Sorry to waste the bandwidth, but... > Sea level pressure IS assumed as the "0" reading on every pressure > guage designed for automotive use. Only uncalibrated ones. Gauge pressure is gauge pressure, and is referenced only to *local station pressure*, not sea level. That's why gauges have a zero adjustment (unless they're cheap junk gauges). The station pressure in Denver is about 11 psia, so a gauge calibrated at sea level will be off by roughly 25% unless re-zeroed, and vice-versa. Thus, "sea-level" is irrelevant for gauge pressure measurements. > As an example of my meaning; a new tire, once mounted on its wheel > rim, before ever having any air pressure added to inflate it to spec, > contains ambient air pressure of the atmosphere around you. This > would be measurable as 14.5 to 14.7 PSI (close enough, as most > automotive guages won't even read this finely) at sea level.

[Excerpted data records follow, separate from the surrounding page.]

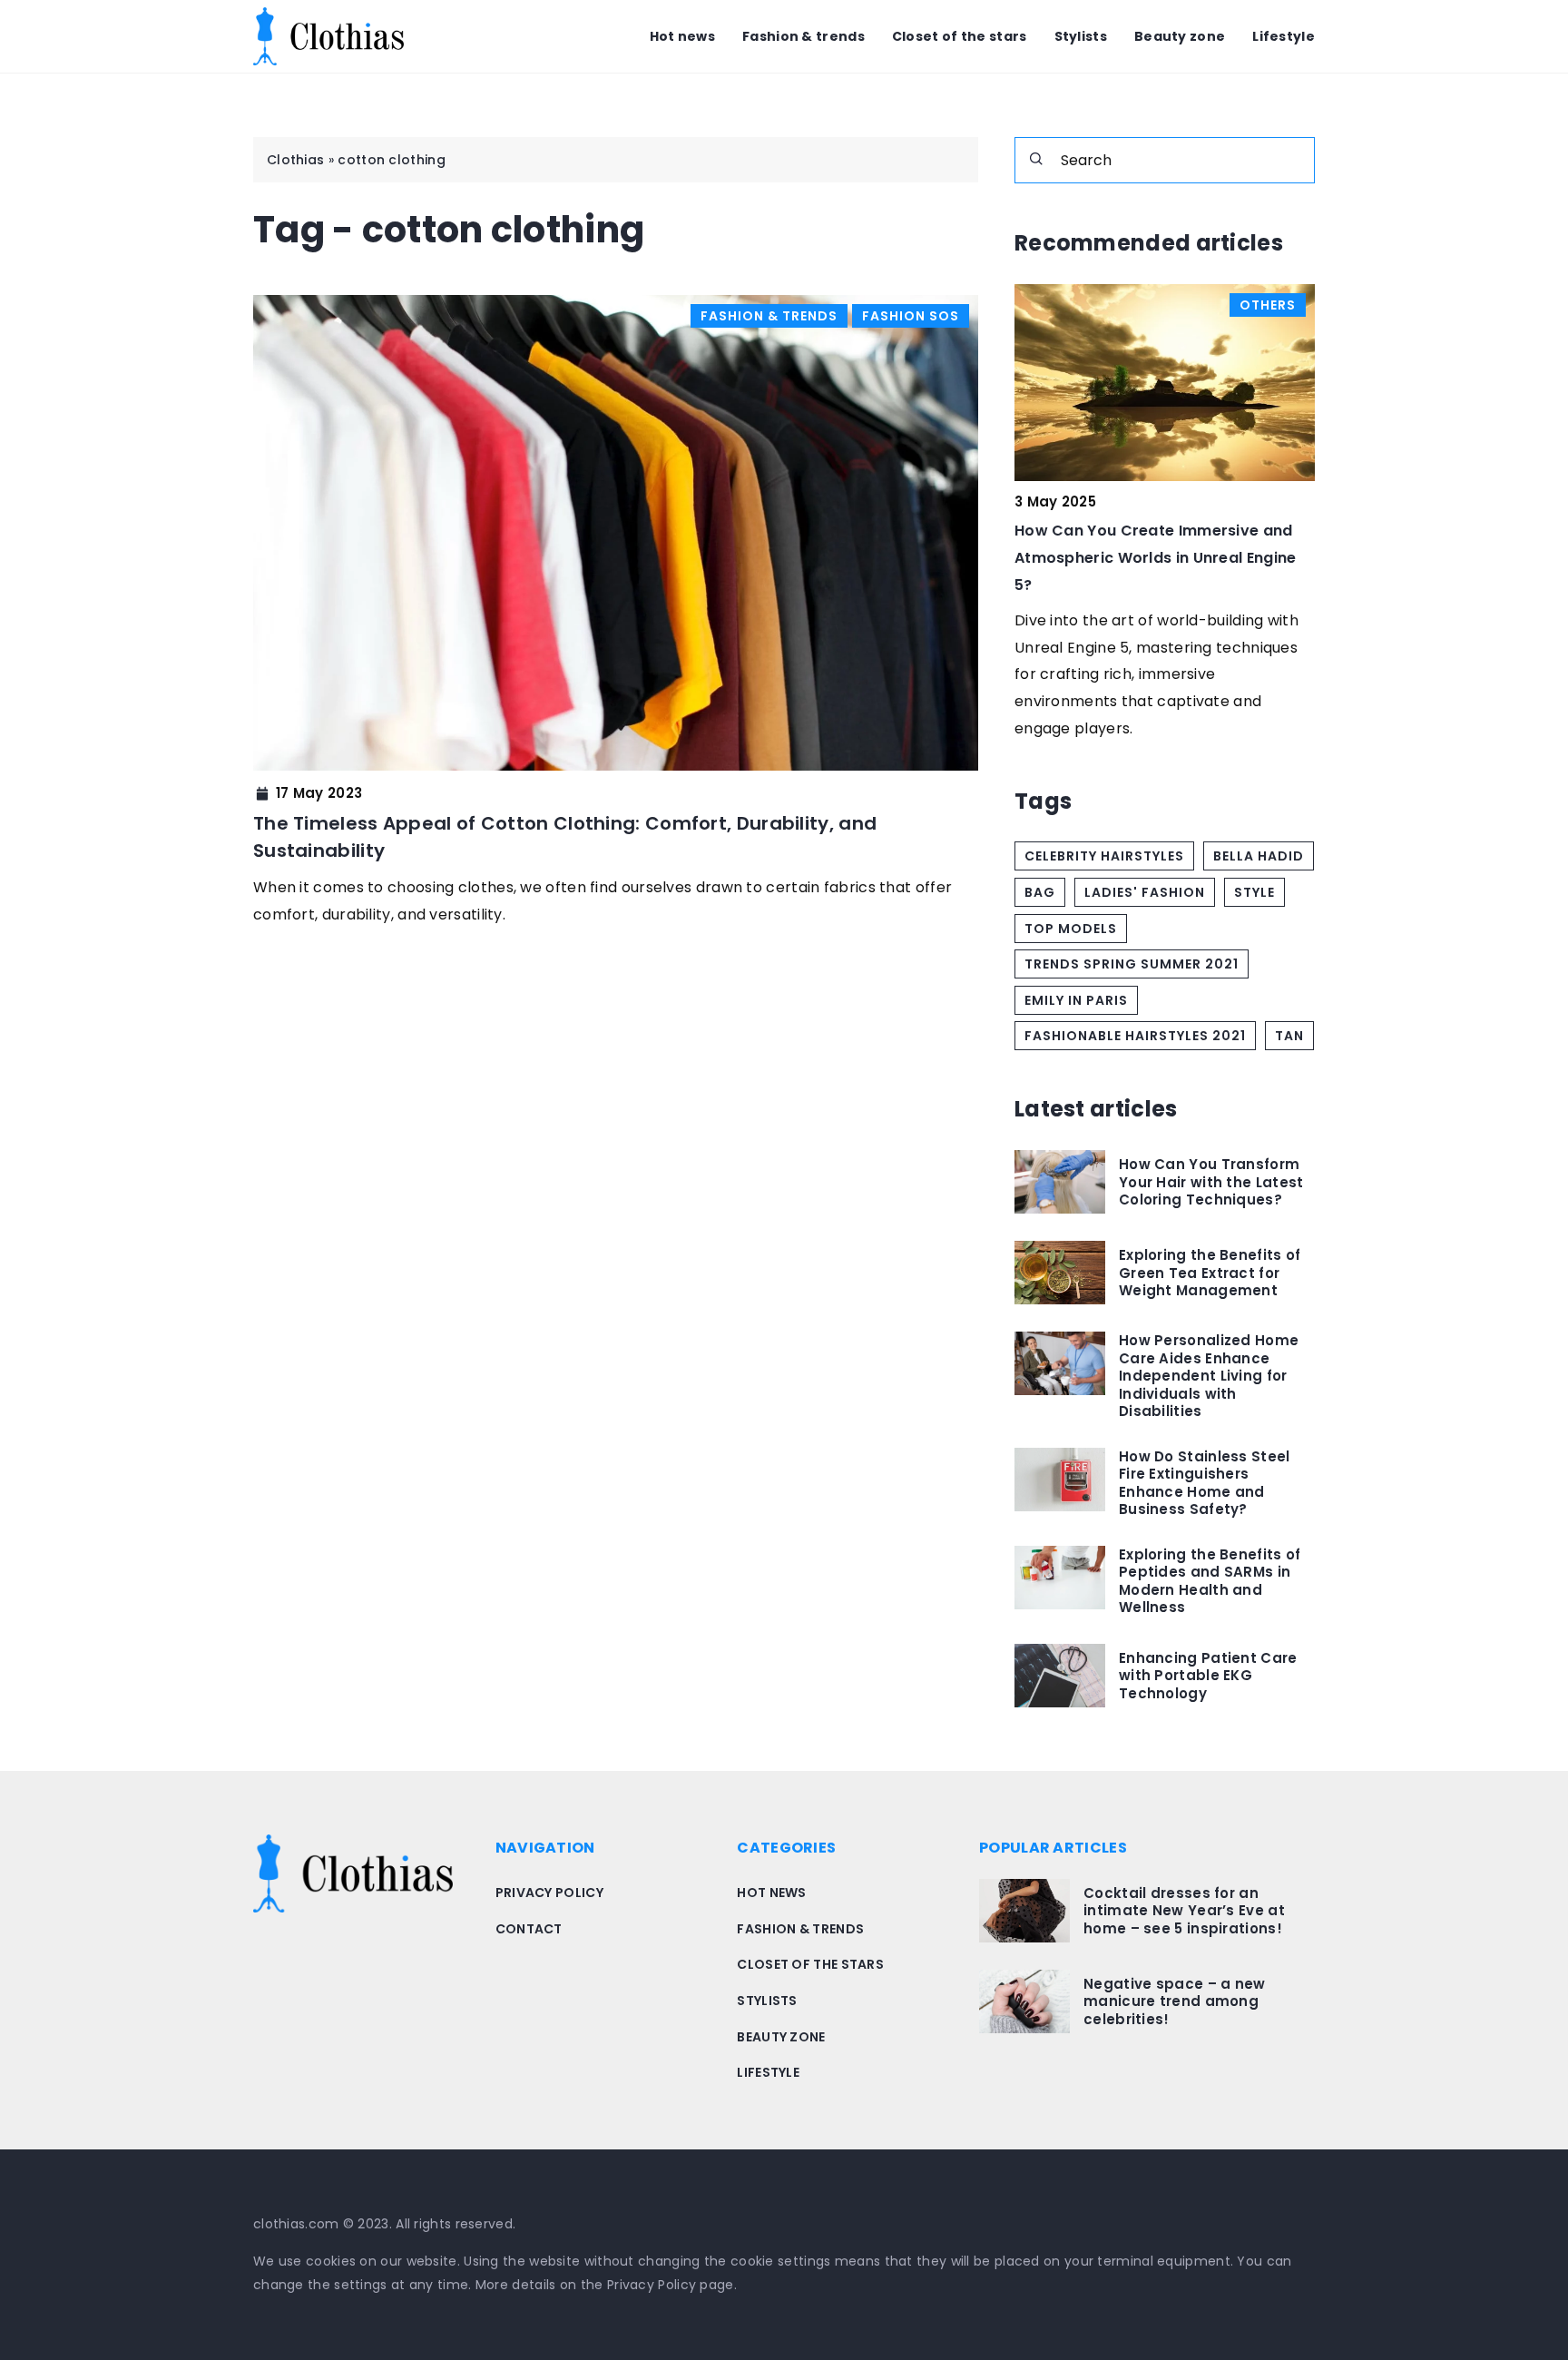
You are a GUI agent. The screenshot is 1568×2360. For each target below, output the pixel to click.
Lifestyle (1283, 36)
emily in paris (1076, 1000)
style (1254, 892)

Any > pressure guage reading must assume to be a value above standard > ambient sea level atmospheric pressure, or 1 bar. Read the following > quote from the wiki link to help you understand what I'm referring to; Mike, I've spent 15 years running a metrology lab, and calibrated thousands of gauge and absolute pressure gauges/transducers/manometers. I hardly need a Wiki explanation. And a tire gauge hardly even qualifies as a gauge as commonly used.

When someone makes a real request for info about sender/gauge compatibility, and you want to make some snarky response, you really ought to at least make sure you're right. To quote; "what's so hard about that?"